Christmas brings with it hundreds of pantos covering every inch of the country. While it might be the star studded London Palladium pantomime and this years Mother Goose led by Sir Ian McKellen getting all the attention, there is another notable if you venture an hour outside of London to the now legendary annual panto at the Marlowe Theatre in Canterbury.

Widely regarded as one of the best producers of pantomimes in the UK, the Marlowe Theatre won Pantomime of the year at the Great British Pantomime Awards for their production last year, Jack and the Beanstalk. Hoping to make it two wins in a row as they produce their 18th pantomime, they have really gone all out this year for their version of Sleeping Beauty with a TV celebrity and an award-winning West End leading lady alongside returning favourites.
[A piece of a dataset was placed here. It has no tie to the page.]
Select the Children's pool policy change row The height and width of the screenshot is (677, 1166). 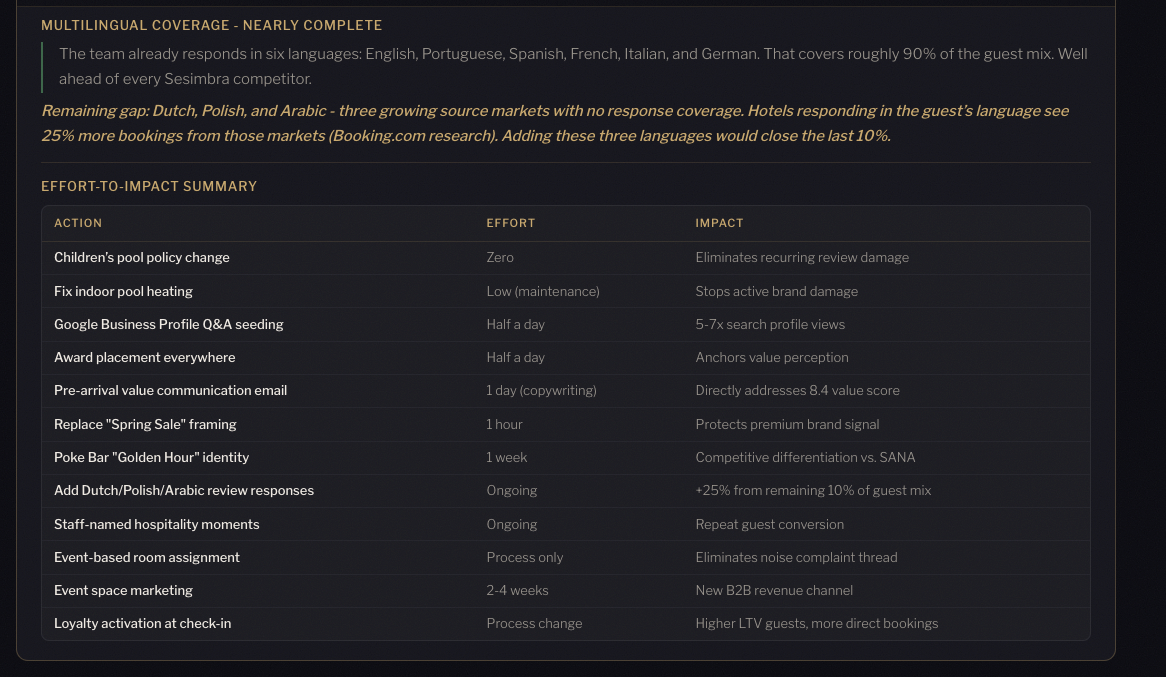coord(142,258)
While the use of a plot is usually secondary when it comes to pantomimes, for this version of Sleeping Beauty, they stick to it more than any other panto I have seen this year, cleverly tying the various plot points together in a refreshingly cohesive story. We all know the drill with this one – a Princess is cursed to prick her finger on a spindle and falls into a lengthy sleep where only a kiss can wake her up.

West End star Carrie Hope Fletcher makes her panto debut playing the villain Carrie-bosse. Following her star turn in Andrew Lloyd Webbers Cinderella (or BAD Cinderella as it must now be known), she swaps one fairytale for another – this time getting to play a character who is ACTUALLY bad. As it goes, cursing princesses intending them to die is a tiny step up from graffitiing penises on statues which must be the entry point for any murderers (now it all makes sense). Carrie has proven her versatility as an actress repeatedly this year with unexpected choices including her excellent turn in the play The Caucasian Chalk Circle. Here, she adds another string to her bow, camping it up brilliantly as the villain in a truly sensational star turn. The only problem is it is difficult to boo her when she really is that good – is it wrong I was almost rooting for her to succeed? (That may say more about me, to be fair).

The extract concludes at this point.